Appeal No. 91-CV-1307. On April 25, 1988, appellant David Simard ("Simard") executed an agreement to purchase Unit 426, a condominium located at 4000 Tunlaw Road, N.W., from Dominion Federal Savings and Loan Association ("Dominion Federal"). *fn2 The closing was scheduled for ninety days from the date of the purchase agreement; however, Dominion Federal granted Simard an additional sixty days to clear the title to Unit 426. *fn3 Thus, by the terms of the purchase agreement, settlement of the property was to occur on or before September 25, 1988. Settlement, however, did not occur by that date.
On June 27, 1989, Simard intervened in a lawsuit filed on December 12, 1988, by Robert W. Ayers II ("Ayers") against Dominion Federal. Ayers was seeking a determination of his statutory right, as an assignee of Edith Rogers, the tenant of Unit 426, to purchase that unit from Dominion Federal. Ayers v. Dominion Fed. Sav., C.A. No. 88-CA11682 (Super. Ct. Dec. 12, 1988). Simard, as intervenor, sought specific performance of his contract for the purchase of Unit 426, injunctive relief, and to quiet title. He filed a motion for partial summary judgment, and the RTC, as conservator, filed a motion for summary judgment, which Simard opposed. In response to the defendant's motion for summary judgment, Simard alleged in his statement of material facts as to which there exists a genuine dispute that he and Trustbank Savings, F.S.B. ("Trustbank Savings"), the successor of Dominion Federal, had extended the date of settlement for the purchase of Unit 426, and that he would settle as soon as Ayers' lawsuit was resolved. In support of his position, Simard offered evidence of correspondence, dated after the contract settlement date of September 25, 1988, between the bank and himself referring to Simard's pending purchase of Unit 426.

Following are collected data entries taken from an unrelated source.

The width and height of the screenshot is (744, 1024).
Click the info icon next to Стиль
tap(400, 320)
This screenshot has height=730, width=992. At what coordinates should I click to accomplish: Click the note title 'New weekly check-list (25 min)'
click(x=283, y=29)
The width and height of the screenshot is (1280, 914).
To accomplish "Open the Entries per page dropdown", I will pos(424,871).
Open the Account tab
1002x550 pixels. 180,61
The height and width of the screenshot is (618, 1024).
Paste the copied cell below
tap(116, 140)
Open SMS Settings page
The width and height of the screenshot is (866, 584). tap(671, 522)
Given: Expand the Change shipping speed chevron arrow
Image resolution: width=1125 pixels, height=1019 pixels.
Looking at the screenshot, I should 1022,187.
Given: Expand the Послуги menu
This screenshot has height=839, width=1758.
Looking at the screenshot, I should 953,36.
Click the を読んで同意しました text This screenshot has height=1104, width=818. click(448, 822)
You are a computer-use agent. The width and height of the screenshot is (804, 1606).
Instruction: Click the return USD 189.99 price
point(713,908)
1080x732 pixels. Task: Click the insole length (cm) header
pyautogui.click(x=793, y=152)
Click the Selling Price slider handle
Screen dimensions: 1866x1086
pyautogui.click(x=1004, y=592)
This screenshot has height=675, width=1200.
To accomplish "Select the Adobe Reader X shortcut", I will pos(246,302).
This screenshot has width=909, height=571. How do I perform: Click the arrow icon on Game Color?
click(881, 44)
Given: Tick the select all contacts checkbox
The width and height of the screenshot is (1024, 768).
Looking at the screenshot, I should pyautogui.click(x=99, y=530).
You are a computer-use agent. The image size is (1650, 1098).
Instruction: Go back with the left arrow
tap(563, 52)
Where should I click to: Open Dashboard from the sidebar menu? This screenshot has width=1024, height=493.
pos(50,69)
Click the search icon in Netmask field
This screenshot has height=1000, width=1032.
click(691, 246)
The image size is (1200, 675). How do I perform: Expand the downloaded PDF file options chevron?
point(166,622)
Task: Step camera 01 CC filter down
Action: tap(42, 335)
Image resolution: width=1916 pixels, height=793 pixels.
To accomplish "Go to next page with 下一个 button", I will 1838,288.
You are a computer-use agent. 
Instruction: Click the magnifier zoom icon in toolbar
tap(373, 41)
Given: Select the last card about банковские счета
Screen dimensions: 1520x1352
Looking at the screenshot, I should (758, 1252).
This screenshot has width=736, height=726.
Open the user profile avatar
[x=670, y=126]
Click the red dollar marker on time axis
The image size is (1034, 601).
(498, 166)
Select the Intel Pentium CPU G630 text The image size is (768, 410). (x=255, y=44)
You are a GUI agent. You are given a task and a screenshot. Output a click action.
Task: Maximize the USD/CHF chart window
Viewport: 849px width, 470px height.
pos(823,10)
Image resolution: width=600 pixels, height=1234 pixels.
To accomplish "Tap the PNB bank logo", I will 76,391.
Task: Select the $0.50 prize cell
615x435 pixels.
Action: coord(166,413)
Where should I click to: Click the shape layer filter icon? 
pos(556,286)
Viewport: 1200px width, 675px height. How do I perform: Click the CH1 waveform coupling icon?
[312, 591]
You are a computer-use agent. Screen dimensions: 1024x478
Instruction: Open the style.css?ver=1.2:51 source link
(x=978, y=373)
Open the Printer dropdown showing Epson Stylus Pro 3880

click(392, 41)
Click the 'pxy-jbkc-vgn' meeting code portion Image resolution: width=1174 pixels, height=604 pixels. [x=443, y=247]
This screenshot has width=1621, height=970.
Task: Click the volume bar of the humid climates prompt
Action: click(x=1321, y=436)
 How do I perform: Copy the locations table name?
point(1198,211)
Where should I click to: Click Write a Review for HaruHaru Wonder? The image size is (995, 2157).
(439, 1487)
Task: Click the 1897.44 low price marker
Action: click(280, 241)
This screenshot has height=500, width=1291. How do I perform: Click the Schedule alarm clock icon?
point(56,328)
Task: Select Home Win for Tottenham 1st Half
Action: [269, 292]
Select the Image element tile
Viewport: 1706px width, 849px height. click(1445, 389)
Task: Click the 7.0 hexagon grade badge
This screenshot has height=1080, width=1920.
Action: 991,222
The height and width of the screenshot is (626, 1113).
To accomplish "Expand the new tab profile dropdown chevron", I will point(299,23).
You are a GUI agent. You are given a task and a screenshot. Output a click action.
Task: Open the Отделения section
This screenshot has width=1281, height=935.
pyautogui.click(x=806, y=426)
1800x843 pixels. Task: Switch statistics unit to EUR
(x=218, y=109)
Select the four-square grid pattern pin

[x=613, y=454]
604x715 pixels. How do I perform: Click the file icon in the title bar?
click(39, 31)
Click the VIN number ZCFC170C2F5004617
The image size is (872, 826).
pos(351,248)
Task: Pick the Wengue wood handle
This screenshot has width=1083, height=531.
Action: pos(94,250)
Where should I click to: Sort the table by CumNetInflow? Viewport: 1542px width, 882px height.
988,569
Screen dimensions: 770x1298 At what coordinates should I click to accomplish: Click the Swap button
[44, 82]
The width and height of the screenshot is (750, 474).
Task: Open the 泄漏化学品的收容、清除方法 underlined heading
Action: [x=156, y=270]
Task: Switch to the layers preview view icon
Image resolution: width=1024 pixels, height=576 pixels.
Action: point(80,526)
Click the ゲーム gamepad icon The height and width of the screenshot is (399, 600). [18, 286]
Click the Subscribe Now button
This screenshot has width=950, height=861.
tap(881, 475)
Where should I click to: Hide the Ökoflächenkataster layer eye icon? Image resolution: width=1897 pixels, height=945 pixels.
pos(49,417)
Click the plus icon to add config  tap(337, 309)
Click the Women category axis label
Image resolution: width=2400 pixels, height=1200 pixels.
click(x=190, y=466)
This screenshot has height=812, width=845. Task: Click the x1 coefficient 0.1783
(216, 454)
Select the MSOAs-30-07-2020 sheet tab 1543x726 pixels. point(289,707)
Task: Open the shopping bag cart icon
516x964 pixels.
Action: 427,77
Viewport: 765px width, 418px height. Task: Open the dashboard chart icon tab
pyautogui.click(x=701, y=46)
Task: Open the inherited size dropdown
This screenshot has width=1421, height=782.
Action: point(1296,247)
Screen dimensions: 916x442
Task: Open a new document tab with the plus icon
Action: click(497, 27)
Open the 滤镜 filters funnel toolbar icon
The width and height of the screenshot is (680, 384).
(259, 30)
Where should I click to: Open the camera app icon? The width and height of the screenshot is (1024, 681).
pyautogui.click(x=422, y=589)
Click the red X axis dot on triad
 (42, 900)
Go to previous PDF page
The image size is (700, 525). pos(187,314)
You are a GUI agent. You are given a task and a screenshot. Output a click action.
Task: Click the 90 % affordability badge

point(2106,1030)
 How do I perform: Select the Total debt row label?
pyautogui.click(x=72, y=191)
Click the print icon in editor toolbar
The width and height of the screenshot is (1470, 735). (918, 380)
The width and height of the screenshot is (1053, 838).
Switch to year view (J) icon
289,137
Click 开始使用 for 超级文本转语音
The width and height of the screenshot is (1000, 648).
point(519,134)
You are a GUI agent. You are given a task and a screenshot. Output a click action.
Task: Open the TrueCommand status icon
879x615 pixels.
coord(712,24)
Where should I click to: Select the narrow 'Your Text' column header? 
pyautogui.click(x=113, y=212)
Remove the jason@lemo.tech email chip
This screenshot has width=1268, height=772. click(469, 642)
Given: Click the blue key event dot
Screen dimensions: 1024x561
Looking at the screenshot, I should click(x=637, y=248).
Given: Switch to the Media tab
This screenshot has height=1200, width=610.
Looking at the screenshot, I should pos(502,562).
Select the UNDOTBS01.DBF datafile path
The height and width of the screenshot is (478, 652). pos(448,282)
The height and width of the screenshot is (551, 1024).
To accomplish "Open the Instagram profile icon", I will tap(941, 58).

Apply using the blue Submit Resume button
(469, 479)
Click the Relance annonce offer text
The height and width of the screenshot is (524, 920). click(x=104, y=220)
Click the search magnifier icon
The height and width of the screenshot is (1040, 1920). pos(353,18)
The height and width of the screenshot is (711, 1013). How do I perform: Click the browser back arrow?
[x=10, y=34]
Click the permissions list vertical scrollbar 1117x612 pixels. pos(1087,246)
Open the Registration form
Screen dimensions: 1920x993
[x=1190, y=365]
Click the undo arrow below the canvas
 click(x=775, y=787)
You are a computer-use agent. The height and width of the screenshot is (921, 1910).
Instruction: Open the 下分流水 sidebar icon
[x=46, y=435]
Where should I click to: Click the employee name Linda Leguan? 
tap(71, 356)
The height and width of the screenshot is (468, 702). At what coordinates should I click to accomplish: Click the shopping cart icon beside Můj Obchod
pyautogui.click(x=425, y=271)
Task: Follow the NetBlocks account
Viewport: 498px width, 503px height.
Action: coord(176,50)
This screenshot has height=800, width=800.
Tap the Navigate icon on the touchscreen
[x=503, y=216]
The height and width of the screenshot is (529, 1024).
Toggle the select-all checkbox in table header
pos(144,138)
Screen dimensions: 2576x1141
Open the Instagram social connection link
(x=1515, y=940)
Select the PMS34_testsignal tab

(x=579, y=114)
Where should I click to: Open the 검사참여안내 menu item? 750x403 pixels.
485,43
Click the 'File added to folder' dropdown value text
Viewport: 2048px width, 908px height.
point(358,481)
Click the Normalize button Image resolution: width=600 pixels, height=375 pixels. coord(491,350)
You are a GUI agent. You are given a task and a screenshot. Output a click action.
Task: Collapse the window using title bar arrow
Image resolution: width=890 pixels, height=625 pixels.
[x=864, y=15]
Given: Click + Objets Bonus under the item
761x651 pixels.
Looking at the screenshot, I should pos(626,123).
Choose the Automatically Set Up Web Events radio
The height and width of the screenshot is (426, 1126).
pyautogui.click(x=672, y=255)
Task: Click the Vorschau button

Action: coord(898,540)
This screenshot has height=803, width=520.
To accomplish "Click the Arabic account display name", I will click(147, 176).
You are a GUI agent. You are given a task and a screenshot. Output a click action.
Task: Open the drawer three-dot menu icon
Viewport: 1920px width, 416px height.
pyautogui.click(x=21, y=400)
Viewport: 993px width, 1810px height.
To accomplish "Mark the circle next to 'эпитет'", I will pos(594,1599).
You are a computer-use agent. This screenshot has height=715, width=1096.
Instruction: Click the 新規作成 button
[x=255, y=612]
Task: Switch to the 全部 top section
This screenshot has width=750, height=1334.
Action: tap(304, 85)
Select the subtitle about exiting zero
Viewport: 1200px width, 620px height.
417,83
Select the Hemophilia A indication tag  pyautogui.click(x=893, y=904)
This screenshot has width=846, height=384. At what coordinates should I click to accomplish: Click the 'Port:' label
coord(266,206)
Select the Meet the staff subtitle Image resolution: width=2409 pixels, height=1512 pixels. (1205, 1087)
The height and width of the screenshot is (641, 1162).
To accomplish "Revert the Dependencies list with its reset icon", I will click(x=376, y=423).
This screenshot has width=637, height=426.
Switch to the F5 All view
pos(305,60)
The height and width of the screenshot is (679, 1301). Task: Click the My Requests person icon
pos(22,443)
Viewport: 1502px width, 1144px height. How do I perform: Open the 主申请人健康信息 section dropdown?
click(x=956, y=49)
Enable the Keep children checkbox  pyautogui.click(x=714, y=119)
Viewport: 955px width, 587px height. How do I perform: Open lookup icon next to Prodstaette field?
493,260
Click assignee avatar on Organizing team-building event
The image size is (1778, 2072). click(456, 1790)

In granting the motion for summary judgment, the motions Judge ruled that "the contract had expired by its own terms and that no modification or extension was entered into by the parties sufficient to satisfy the statutory requirements" of the Financial Institutions Reform, Recovery, and Enforcement Act of 1989 ("FIRREA"), *fn4 specifically as set forth in 12 U.S.C.A. § 1823 (e) (1989). The motions Judge observed that:
allowing the modifications would clearly work to "diminish or defeat the right, title or interest" of the RTC. 12 U.S.C. § 1823 (e). The RTC took control of Trustbank with the understanding that the contract for the sale of Unit 426 was no longer valid. To allow intervenor to force a sale of the Unit would usurp the legislative purpose in enacting § 1823 (e).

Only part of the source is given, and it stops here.